DIIS Policy Brief

Local Actors and Service Delivery in Fragile Situations

Case studies from Sierra Leone, Bangladesh and Pakistan

Current development programs that are designed to enhance service delivery have tended to follow two strategies in fragile situations. One the one hand, they have channeled resources through community-based organizations, because centrally governed institutions have been deemed too weak to serve this function. On the other hand, they have pursued traditional state-building in the belief that work on centrally governed institutions will eventually trickle down to the local level as the delivery of better public services. However, as this report argues, if the impact of programming is to be enhanced, policy-makers and practitioners must expand their understanding of whom and what constitutes the state. And they must drop the notion of a “non-state”, which as a concept is empirically inaccurate, has little explanatory value, and is defined by negation.
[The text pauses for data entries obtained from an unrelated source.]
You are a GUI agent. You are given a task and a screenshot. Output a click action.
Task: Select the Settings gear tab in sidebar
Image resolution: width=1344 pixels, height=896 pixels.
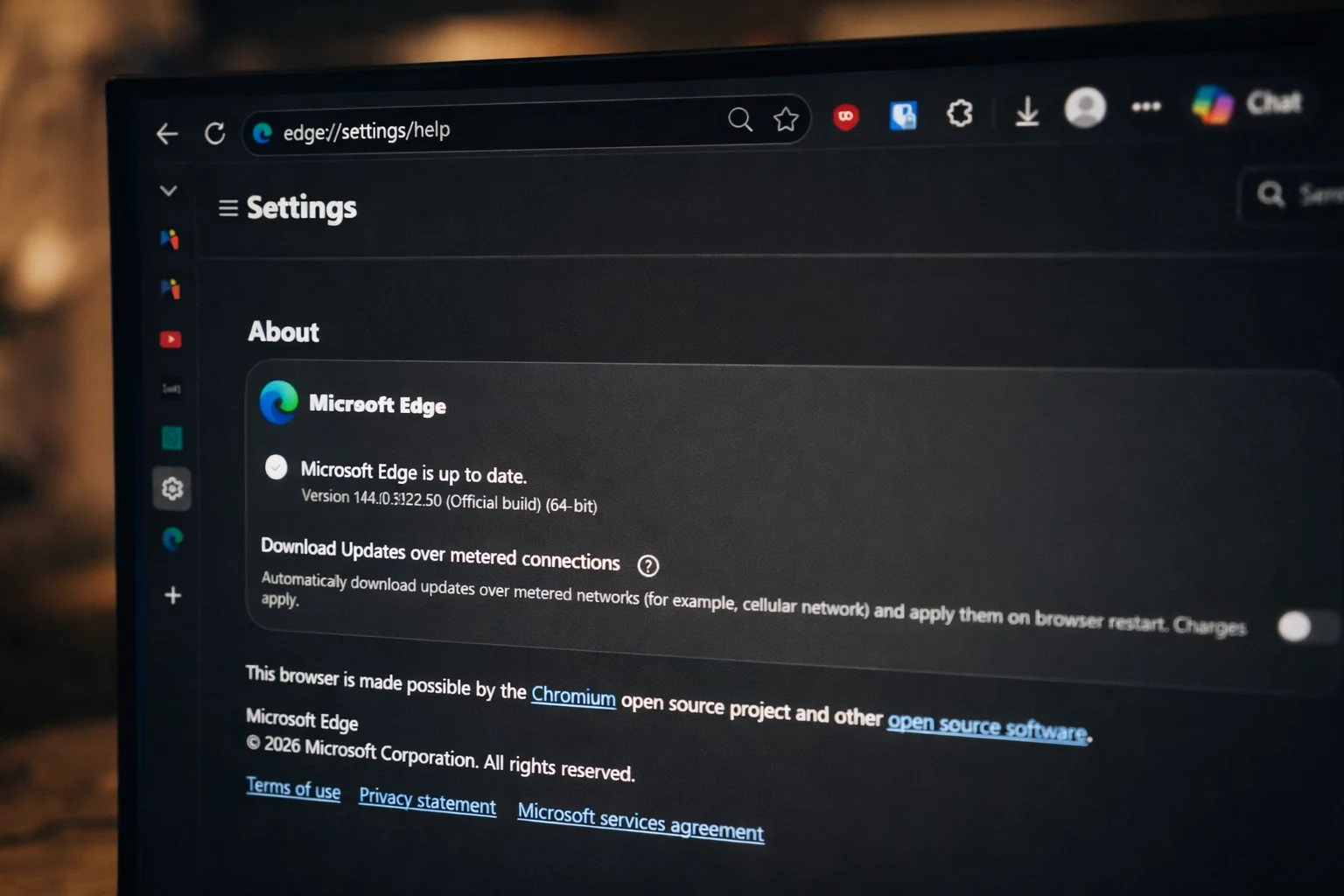(172, 488)
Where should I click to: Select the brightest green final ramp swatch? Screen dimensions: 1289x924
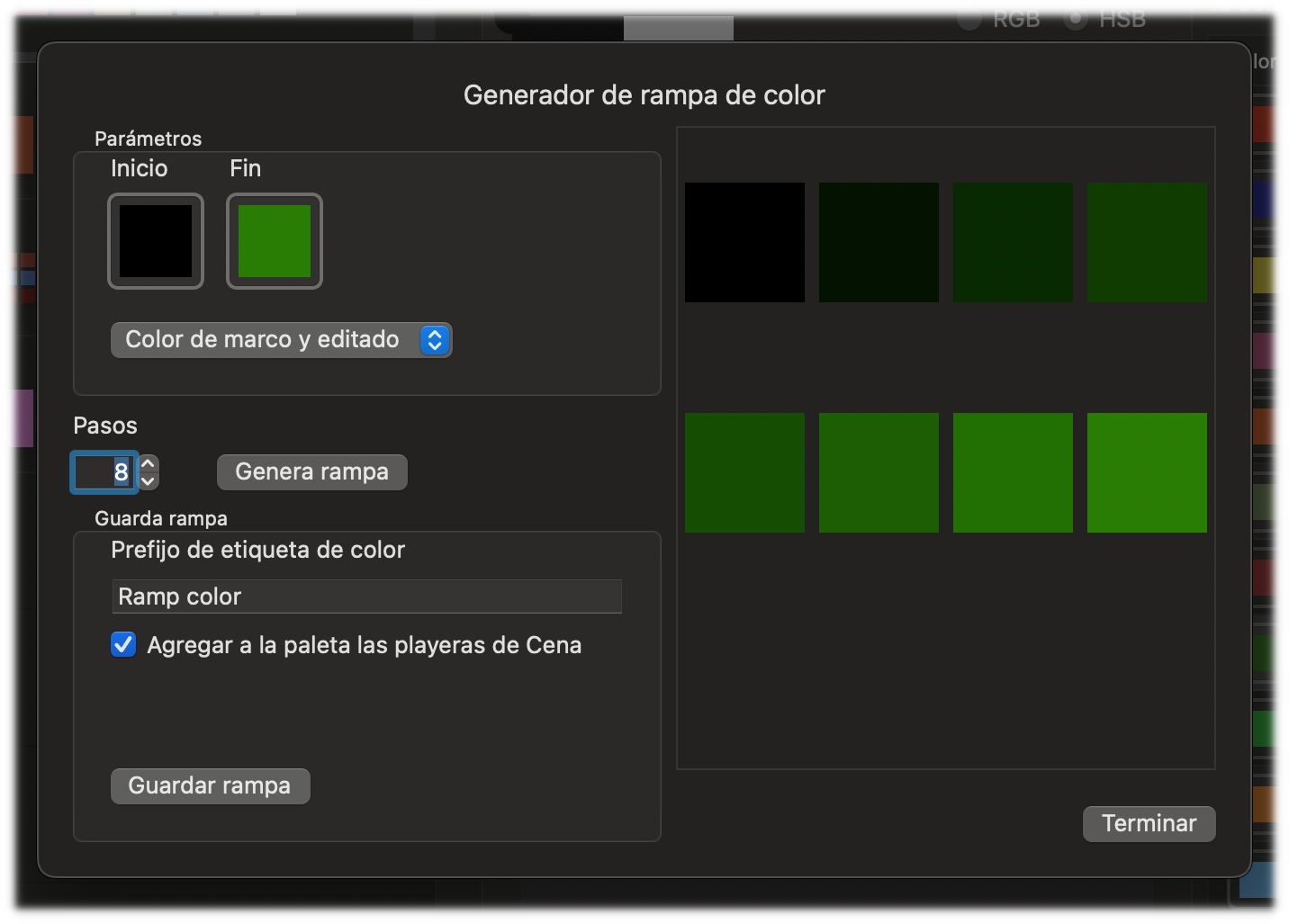pyautogui.click(x=1147, y=472)
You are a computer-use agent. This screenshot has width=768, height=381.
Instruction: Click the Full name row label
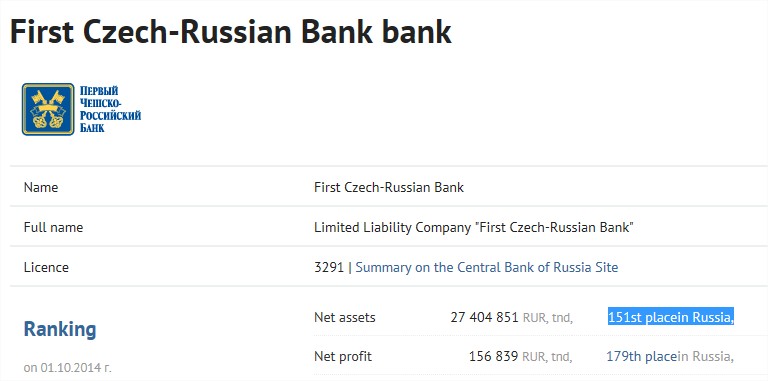point(53,228)
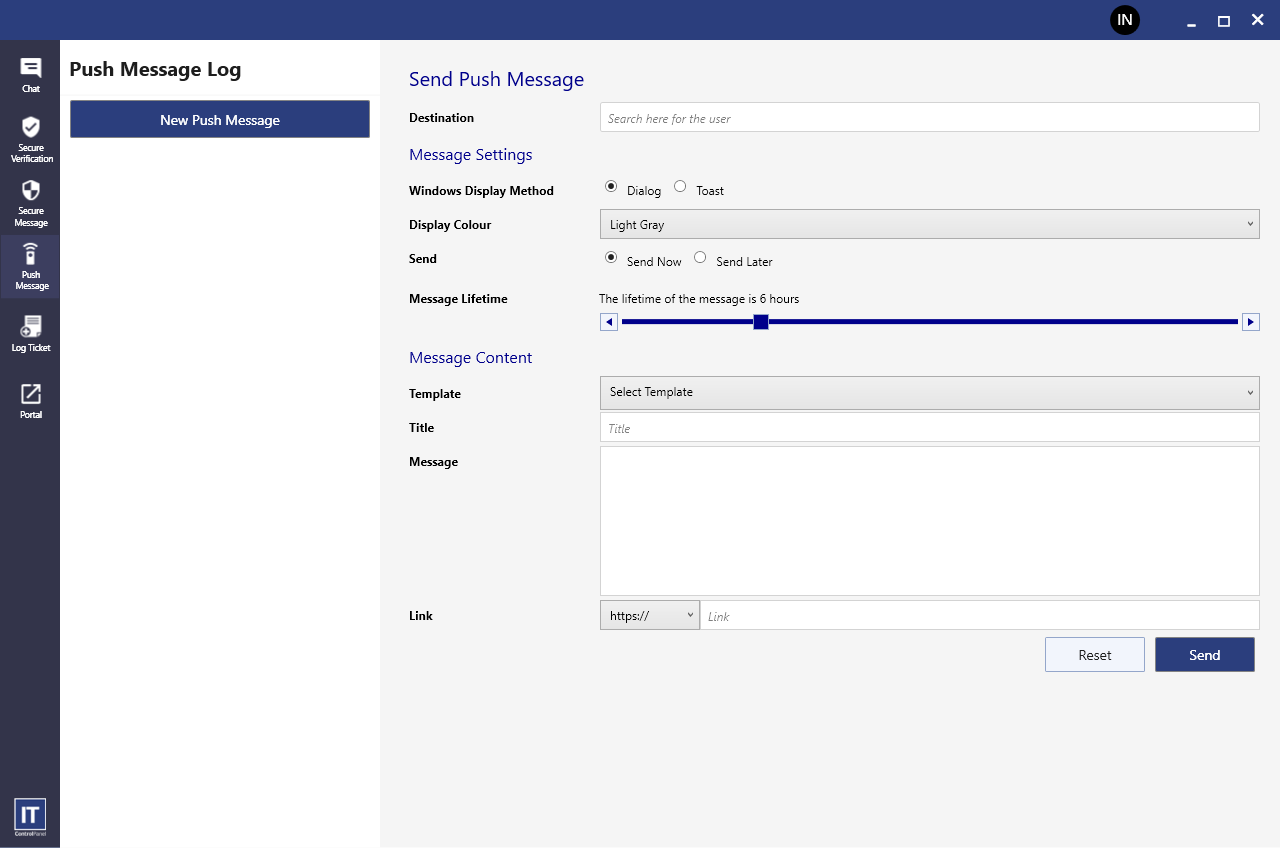Expand the Display Colour dropdown
Image resolution: width=1280 pixels, height=848 pixels.
tap(929, 224)
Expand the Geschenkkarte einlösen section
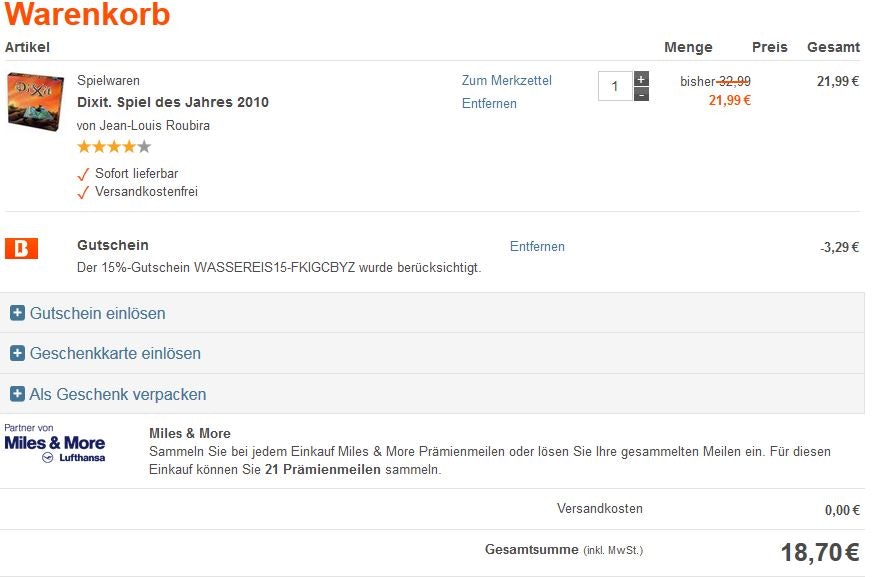Viewport: 883px width, 577px height. [x=110, y=353]
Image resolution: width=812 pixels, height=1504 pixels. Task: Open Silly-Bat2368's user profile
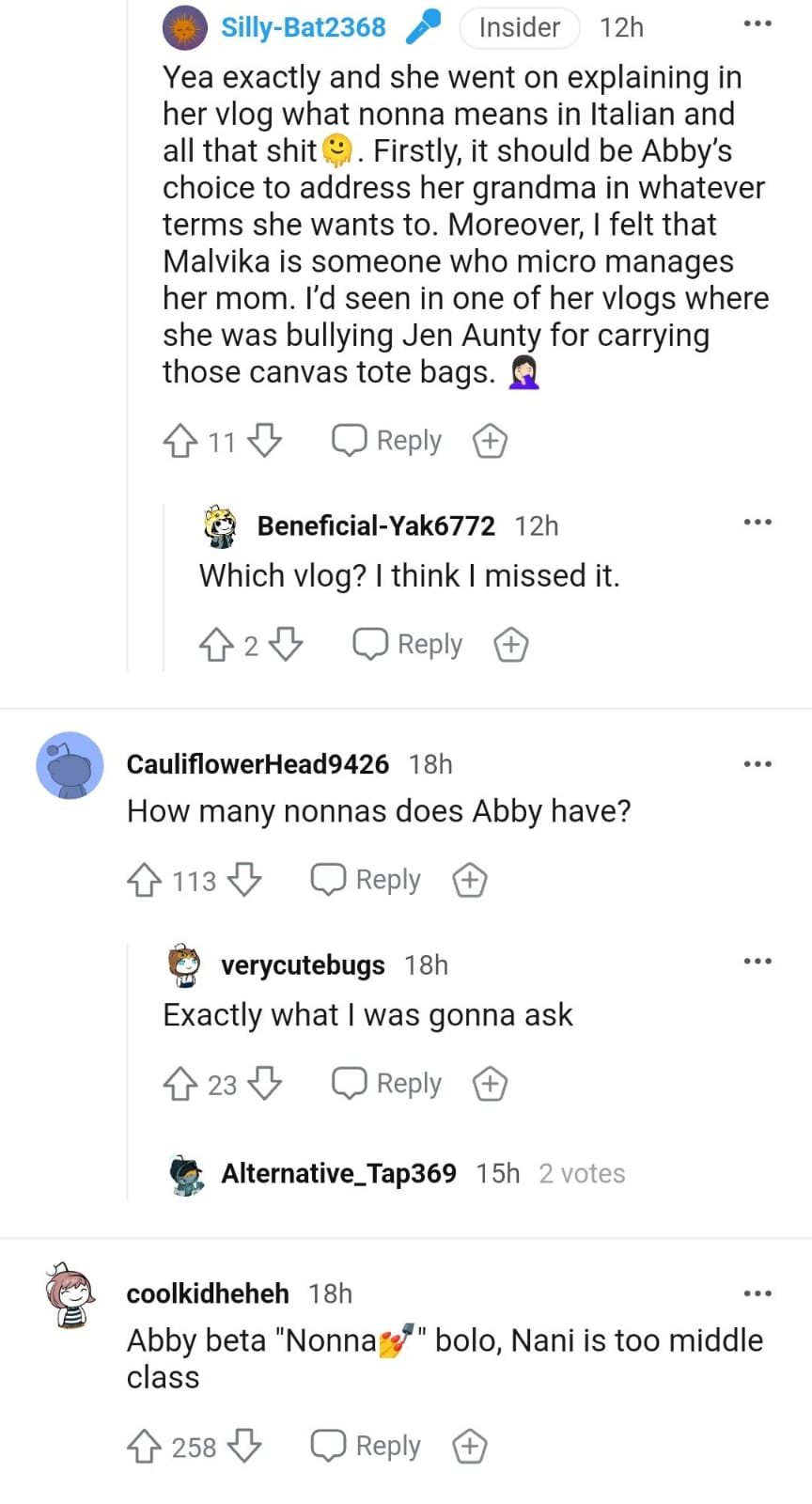click(x=303, y=27)
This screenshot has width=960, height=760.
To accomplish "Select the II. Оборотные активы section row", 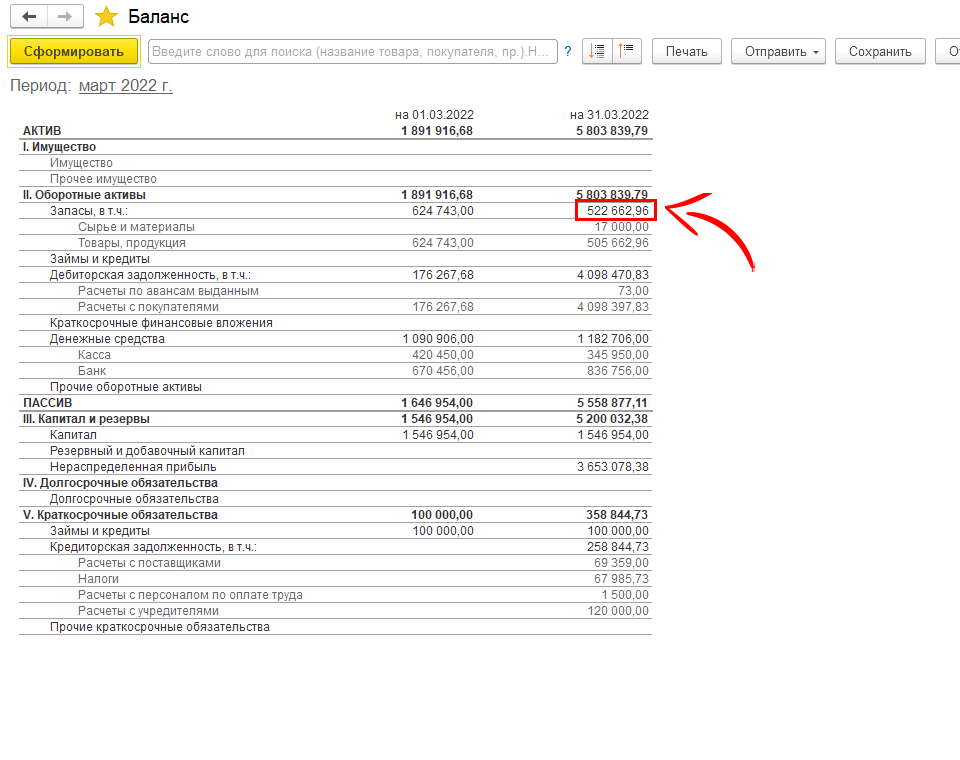I will coord(84,195).
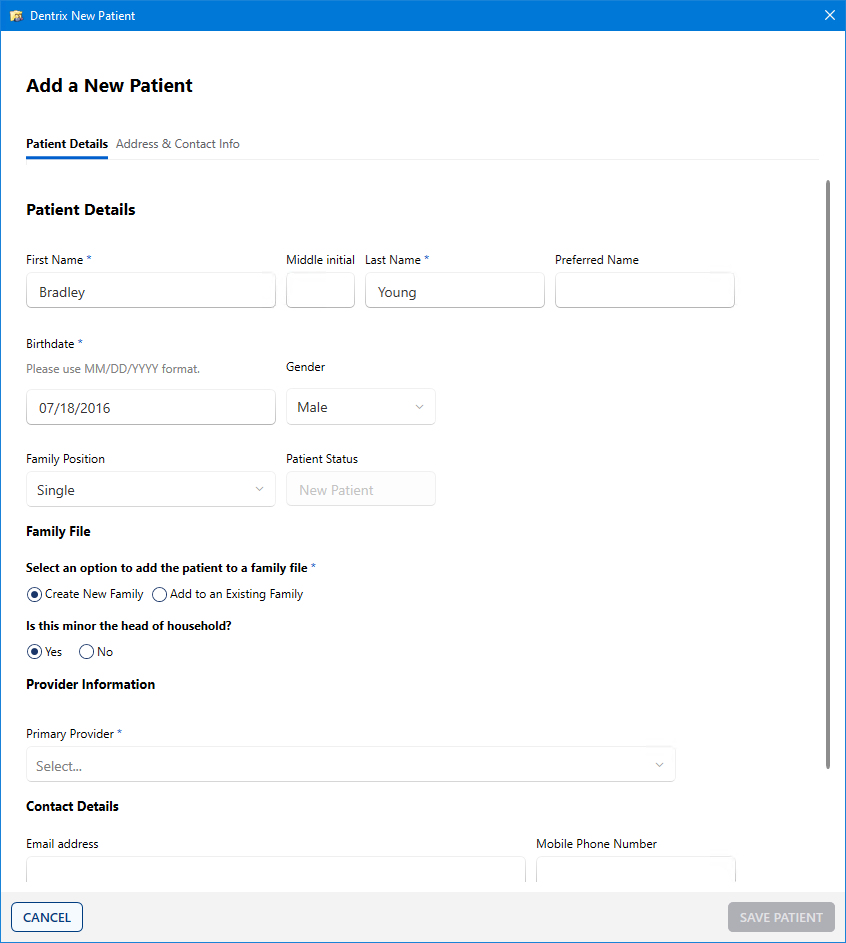Click the vertical scrollbar of the form

point(828,474)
The report demonstrates conceptually and empirically why a systemic understanding of ‘the state’ and governance are necessary as programs that aim to strengthen service delivery in fragile situations are being designed. The report does this on the basis of three case studies, which explore varying levels of external support to: 1. Community policing in Sierra Leone; 2. Primary healthcare provided by village doctors in Bangladesh; and 3. Primary education provided by non-governmental organizations (NGOs), traditional voluntary organizations and madrasas – religious seminaries – in Pakistan.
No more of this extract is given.